政治家の記者会見や街頭演説の様子を数十秒程度の動画に編集した「切り抜き動画」が存在感を増している。東京都議選を追った“切り抜き職人”の男性(39)は、時に刺激的な見出しを付けて動画を配信。「多くの人に政治との接点を提供できるのは大きなやりがいだ」と話す。

 都議選に挑んだ多くの候補も、X(旧ツイッター)やインスタグラムといった交流サイト(SNS)を通じて有権者に思いを届けた。都議選に初めて立候補した鳥海彩(とりうみ・あや)さんはその一人。選挙期間中は、SNSを積極展開することで浸透を図った。(共同通信社会部)

「政治との接点提供」 切り抜き動画が存在感

 「東京から日本の政治を変えよう」。6月19日、東京都中野区のJR中野駅前。地域政党「再生の道」の石丸伸二(いしまる・しんじ)代表がこう呼びかけると、集まった約200人から拍手が湧き起こった。聴衆の後方に陣取った男性は額の汗を拭いながら、脚立の上でカメラを器用に操っていた。
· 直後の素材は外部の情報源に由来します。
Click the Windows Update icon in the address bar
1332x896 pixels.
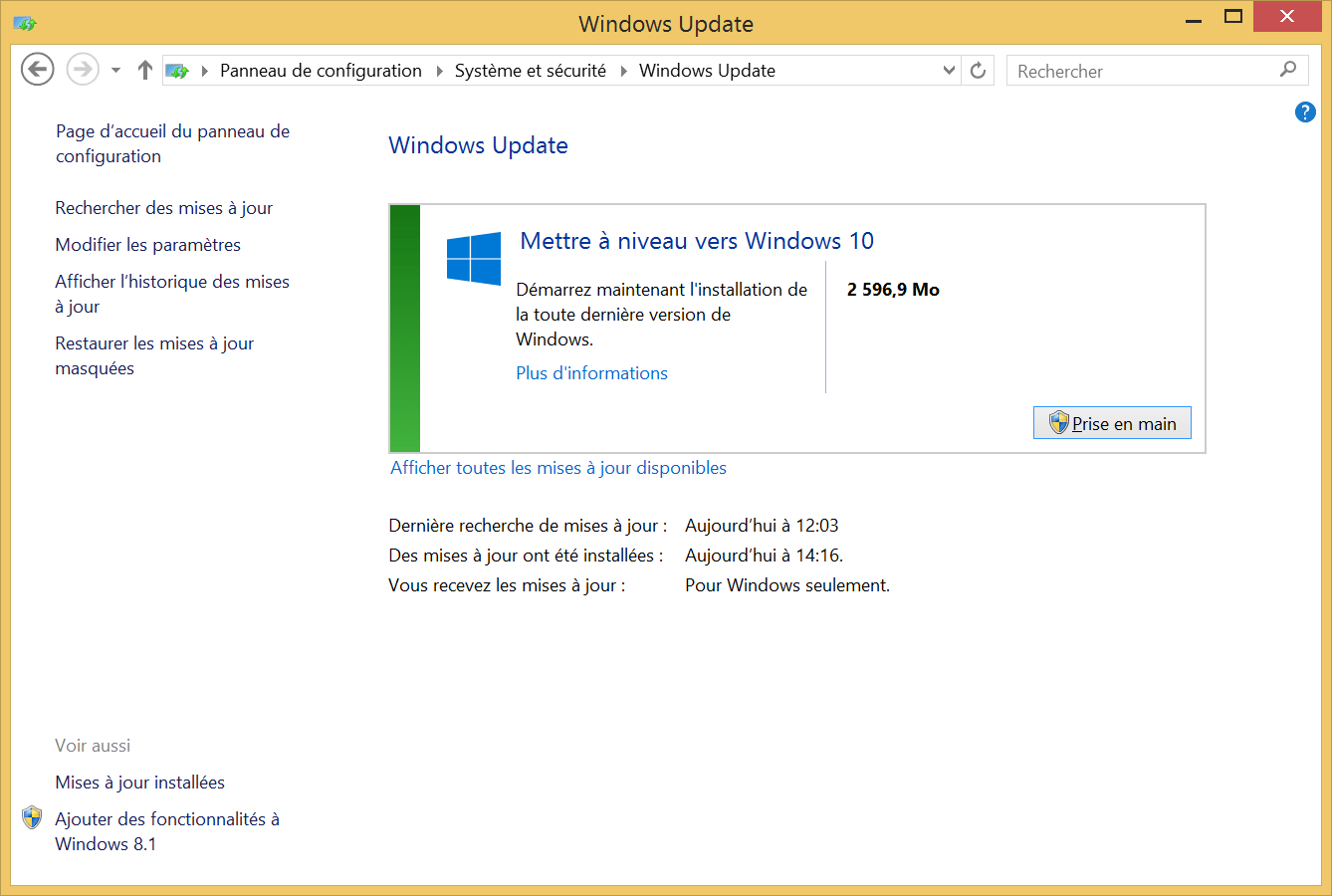pos(177,71)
 2023年、「新しいことにチャレンジしたい」と、勤めていた会社を辞めた。同じ頃、広島県安芸高田市長だった石丸氏の会見動画を偶然見つけ、衝撃を受けた。「舌鋒(ぜっぽう)が鋭く、論理的。石丸さんのことを社会に伝えたい」

 2023年12月に自身のチャンネルを開設。経験もノウハウもなかったが、手探りで動画編集を始めた。これまでに世に放った動画は1200本を超える。

再生300万回、増えた収入と代償

 演説中にヤジを飛ばした男性を石丸氏が諭すハプニングもしっかり撮影。「アンチにアドバイスする石丸伸二」との見出しを付けて切り抜くと、再生回数は約300万回に及んだ。

 関心を集めそうなテーマが何かを熟考し、構想から制作まで一人で手がける。マーケティングや商品企画に携わった会社員時代の経験が役に立っているという。
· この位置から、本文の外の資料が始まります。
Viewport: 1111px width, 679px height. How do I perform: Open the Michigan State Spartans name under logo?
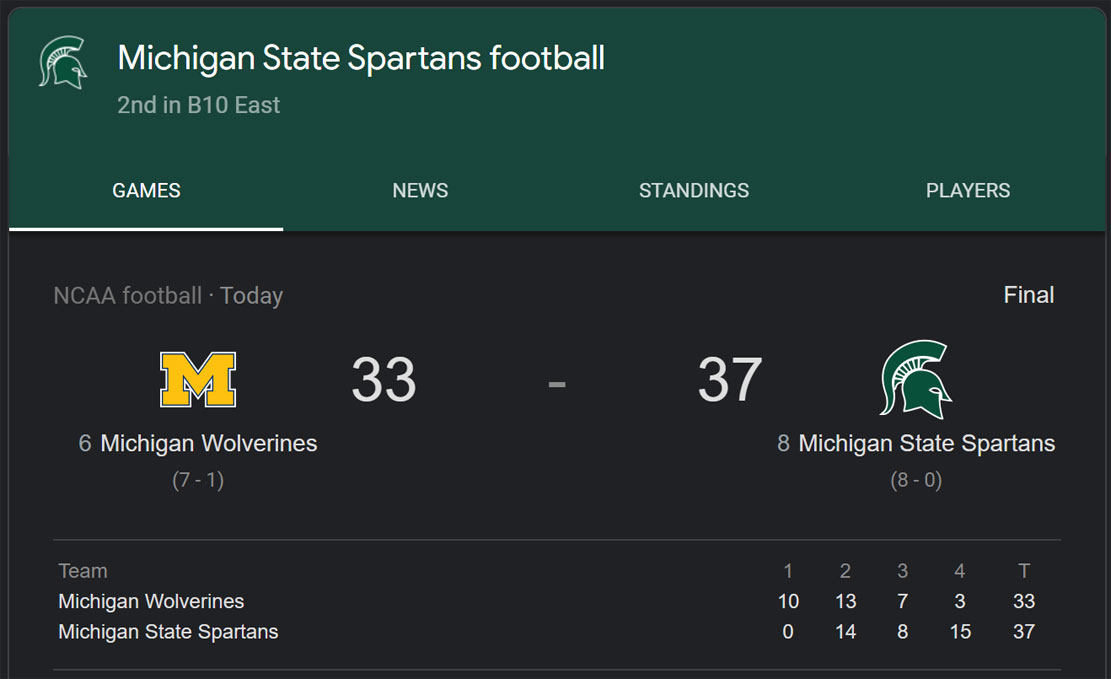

 現在は再生回数に応じて支払われる広告収入のみで生計を立てる。所得は会社員時代の約2倍に増えたが、作業が16時間ほどに及ぶ日も。機材の購入費や交通費もばかにならないと明かす。

 再生の道は7月3日公示の参院選でも候補を擁立。撮影機材を詰め込んだ大きなかばんを手に各地を駆け巡る日々がまた始まる男性の日々がまた始まった。

SNSとリアルを循環、自らに課した選挙活動

 都議選に立候補した鳥海彩さんは5月以降、世田谷区内の駅に立ち続けた。